Compute Regimes
Ten stages of AI compute
Each regime defines a specific hardware environment: device, memory, interconnect, and data-pipeline constraints that shaped which AI methods could be trained, scaled, or deployed.
Pre-2012 CPU and statistical foundations
CPU-centric training, small datasets, hand-engineered features — the prerequisite measurement and optimization culture.
Single-GPU deep learning
Commodity GPUs make high-throughput dense tensor training practical. CNNs, dropout, batch normalization become dominant.
Multi-GPU dense training
The bottleneck shifts to synchronization, batch size, depth, and memory stability across multiple GPUs.
TPU and accelerator Transformer era
Accelerators reward large matrix multiplies and sequence batching.

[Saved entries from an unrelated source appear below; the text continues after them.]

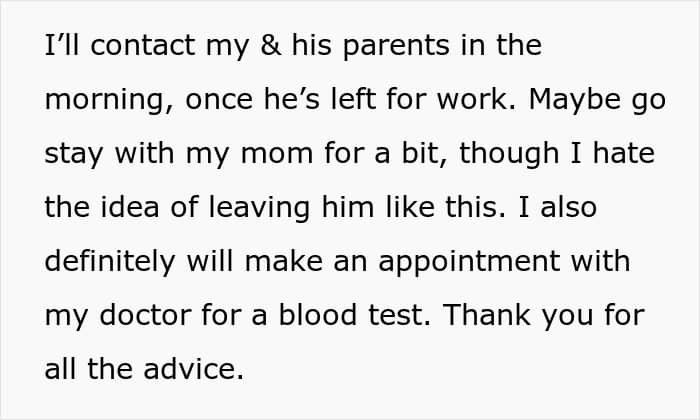Click the word "doctor" in sixth line
The width and height of the screenshot is (700, 420).
(145, 315)
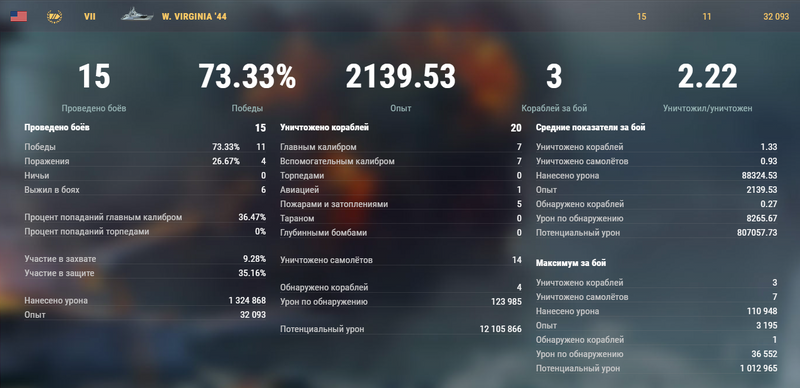Click the 'Пожарами и затоплениями' row
This screenshot has width=800, height=388.
[x=401, y=204]
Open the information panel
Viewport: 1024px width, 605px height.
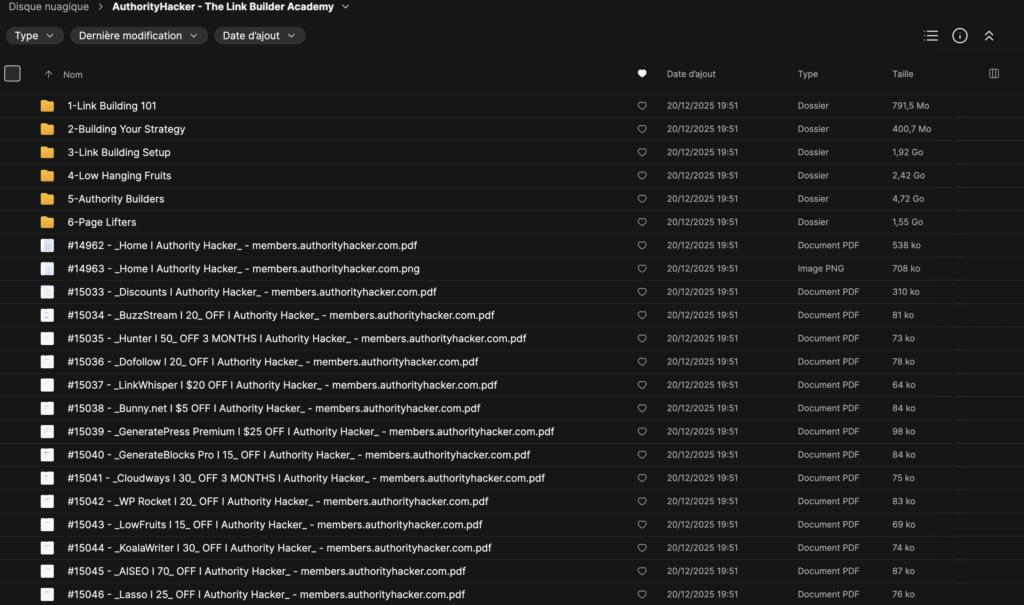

Transformers, BERT, and T5 fit this structure.
Hyperscale dense LLM training
Training becomes a datacenter-scale problem: model/data parallelism, optimizer state sharding, compute-optimal scaling.
Sparse and memory-efficient scaling
Memory, activation cost, and communication pressure drive MoE, attention kernels, sharding, and recomputation.
Generative media compute
Image and video generation depend on GPU throughput, denoising iteration cost, and latent-space compression.
Inference-time compute and post-training
The frontier shifts to inference allocation: RLHF, chain-of-thought, verifiers, retrieval, tools, and agents.
Efficient and edge inference
Deployment constraints dominate: latency, memory footprint, quantization, adapter size, KV-cache pressure.
Search, simulation, and science compute
Search, simulation, self-play, and scientific structure prediction combine neural networks with structured inference.